Entries on finding words and elements:
..........

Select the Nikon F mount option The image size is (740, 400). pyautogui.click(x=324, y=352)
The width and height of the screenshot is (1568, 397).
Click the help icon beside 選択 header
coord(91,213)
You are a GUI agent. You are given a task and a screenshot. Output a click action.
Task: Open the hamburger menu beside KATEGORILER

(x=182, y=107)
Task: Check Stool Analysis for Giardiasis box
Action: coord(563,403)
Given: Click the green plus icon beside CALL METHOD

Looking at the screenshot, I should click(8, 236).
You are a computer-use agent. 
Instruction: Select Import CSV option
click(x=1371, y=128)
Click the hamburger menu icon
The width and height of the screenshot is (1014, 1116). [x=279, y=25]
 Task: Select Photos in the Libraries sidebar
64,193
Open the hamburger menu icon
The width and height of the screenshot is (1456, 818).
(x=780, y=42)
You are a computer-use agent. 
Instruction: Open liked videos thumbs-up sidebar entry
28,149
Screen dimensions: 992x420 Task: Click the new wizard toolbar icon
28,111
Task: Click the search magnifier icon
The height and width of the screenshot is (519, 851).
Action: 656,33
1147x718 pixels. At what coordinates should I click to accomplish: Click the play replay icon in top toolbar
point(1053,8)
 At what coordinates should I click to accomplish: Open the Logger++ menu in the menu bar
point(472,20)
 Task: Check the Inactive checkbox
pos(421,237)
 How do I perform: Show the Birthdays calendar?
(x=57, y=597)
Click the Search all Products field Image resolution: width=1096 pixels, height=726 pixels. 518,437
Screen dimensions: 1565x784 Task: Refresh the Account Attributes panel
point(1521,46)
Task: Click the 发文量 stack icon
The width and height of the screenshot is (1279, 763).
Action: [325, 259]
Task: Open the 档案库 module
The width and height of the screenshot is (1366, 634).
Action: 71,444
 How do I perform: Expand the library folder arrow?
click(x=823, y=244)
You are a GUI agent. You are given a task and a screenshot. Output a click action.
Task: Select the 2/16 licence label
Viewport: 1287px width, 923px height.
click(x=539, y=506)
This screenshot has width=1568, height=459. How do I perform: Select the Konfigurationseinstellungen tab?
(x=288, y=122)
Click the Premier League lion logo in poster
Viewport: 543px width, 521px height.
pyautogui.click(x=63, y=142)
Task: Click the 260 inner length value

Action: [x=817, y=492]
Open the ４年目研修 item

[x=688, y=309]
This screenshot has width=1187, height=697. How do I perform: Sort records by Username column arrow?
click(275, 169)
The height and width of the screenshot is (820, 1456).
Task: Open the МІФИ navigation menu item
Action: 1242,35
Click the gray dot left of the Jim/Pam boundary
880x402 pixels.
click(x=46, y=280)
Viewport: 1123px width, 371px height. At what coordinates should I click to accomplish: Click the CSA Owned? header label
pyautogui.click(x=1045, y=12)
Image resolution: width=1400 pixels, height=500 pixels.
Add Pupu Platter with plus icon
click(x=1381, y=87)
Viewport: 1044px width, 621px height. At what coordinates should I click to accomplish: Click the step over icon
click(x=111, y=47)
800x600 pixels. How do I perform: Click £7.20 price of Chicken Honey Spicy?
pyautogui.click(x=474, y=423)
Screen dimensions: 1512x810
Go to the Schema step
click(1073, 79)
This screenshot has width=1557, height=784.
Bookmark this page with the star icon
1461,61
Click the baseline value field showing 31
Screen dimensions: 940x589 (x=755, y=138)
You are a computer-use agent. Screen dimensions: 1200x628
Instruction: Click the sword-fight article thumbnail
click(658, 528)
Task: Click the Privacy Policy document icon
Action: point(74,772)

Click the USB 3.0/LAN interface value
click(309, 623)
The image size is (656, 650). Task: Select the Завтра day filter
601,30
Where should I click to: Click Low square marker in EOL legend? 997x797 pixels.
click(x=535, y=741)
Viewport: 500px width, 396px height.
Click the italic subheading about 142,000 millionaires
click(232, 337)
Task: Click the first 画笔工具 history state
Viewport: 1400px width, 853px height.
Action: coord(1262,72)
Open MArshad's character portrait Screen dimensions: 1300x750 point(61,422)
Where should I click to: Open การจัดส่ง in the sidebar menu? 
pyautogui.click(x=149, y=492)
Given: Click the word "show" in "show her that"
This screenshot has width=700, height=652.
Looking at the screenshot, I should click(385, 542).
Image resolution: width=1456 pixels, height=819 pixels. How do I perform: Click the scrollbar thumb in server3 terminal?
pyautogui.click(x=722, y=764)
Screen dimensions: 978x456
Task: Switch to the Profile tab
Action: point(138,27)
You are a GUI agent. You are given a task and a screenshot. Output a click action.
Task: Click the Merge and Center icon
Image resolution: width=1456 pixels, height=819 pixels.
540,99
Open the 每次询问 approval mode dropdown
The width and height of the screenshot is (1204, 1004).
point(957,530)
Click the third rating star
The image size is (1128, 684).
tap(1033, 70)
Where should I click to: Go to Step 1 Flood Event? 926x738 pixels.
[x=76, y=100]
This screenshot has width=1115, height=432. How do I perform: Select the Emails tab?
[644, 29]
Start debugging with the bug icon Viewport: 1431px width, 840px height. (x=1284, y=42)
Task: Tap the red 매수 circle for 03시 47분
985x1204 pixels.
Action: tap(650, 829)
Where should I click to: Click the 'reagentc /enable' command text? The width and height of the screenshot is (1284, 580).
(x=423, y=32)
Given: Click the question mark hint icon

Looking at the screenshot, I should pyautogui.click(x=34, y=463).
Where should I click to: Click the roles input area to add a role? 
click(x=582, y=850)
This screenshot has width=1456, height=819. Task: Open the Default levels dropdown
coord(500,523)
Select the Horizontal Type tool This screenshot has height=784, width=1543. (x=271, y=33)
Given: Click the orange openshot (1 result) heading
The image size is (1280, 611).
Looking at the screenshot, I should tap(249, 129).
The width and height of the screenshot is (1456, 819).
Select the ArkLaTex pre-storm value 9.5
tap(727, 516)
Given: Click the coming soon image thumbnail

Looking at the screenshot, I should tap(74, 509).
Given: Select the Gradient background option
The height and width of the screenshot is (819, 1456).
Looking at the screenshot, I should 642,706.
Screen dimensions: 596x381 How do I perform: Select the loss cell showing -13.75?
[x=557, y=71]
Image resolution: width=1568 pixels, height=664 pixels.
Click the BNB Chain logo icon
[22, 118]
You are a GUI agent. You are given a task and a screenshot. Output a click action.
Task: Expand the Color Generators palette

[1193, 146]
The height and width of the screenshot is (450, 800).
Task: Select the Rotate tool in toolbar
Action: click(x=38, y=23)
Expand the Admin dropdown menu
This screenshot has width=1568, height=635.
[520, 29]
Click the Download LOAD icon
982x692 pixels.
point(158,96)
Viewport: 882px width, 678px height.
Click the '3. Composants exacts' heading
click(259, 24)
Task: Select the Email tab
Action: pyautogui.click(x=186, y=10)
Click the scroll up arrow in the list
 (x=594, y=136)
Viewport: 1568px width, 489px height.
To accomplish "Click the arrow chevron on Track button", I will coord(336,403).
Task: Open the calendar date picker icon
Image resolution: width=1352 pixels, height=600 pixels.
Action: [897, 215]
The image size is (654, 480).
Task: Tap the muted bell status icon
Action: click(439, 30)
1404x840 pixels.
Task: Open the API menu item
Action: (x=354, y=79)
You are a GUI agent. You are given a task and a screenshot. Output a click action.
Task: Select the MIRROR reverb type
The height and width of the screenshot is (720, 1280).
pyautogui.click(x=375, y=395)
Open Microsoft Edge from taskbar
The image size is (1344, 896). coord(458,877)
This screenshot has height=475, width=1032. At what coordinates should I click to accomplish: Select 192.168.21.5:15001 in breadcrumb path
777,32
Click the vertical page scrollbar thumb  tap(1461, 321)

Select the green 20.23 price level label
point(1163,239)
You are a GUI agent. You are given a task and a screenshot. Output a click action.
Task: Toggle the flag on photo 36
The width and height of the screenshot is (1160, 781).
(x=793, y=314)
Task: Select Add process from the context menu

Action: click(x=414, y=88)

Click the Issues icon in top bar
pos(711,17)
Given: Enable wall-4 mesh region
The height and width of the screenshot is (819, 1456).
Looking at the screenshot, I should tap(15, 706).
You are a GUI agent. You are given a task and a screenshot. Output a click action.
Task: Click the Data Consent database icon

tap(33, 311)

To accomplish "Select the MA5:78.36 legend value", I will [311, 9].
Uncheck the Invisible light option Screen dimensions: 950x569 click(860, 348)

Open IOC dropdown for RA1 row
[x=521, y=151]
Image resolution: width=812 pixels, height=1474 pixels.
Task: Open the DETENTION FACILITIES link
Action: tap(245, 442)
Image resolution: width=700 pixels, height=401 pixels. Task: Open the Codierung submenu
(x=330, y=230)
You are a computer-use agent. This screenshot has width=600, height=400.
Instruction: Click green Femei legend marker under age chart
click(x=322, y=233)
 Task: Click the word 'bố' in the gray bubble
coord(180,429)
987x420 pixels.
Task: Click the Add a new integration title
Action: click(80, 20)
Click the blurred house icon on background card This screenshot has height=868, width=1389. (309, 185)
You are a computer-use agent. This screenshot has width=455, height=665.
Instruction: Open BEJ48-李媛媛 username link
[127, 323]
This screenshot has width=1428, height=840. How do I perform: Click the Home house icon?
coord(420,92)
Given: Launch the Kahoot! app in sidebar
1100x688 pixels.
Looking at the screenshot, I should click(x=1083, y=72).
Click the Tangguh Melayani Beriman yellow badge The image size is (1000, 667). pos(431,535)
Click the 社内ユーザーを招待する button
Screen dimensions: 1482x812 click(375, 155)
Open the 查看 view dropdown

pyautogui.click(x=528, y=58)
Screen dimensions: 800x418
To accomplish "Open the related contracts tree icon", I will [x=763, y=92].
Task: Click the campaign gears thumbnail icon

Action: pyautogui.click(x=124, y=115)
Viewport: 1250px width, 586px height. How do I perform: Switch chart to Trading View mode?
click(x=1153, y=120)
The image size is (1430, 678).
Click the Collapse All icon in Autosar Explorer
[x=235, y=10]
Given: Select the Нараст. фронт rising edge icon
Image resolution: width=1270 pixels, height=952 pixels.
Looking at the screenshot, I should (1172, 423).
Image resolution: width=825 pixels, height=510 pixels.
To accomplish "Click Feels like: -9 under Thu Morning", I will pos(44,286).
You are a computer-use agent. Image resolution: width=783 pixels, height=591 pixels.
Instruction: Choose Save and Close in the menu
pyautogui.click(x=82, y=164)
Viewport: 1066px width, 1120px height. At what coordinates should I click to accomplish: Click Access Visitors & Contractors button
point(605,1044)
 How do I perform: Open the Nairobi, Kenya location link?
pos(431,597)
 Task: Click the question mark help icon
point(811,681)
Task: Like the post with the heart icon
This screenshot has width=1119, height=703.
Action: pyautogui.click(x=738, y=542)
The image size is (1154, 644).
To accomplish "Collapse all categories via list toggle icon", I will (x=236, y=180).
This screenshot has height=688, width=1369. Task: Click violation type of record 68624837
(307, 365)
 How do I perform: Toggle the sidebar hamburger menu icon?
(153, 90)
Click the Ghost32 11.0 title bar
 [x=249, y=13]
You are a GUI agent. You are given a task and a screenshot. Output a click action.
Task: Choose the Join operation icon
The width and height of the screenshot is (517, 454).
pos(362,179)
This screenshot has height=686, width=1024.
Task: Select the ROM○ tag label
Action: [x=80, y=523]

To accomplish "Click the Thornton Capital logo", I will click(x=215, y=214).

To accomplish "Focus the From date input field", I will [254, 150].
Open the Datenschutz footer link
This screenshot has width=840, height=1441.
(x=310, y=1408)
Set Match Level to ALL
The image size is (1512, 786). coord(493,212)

..........

* _SET TASK_: Express the material starting with the line containing "Given: Enable wall-4 mesh region" and going on through the line containing "Uncheck the Invisible" as a two-column CSV headed instruction and answer, with one row per instruction. Put each field in quotation marks and turn any line breaks into spaces.

* _SOLUTION FOR THIS TASK_:
instruction,answer
"Given: Enable wall-4 mesh region The height and width of the screenshot is (819, 1456).","Looking at the screenshot, I should tap(15, 706)."
"You are a GUI agent. You are given a task and a screenshot. Output a click action. Task: Click the Data Consent database icon","tap(33, 311)"
"To accomplish ""Select the MA5:78.36 legend value"",","I will [311, 9]."
"Uncheck the Invisible light option Screen dimensions: 950x569","click(860, 348)"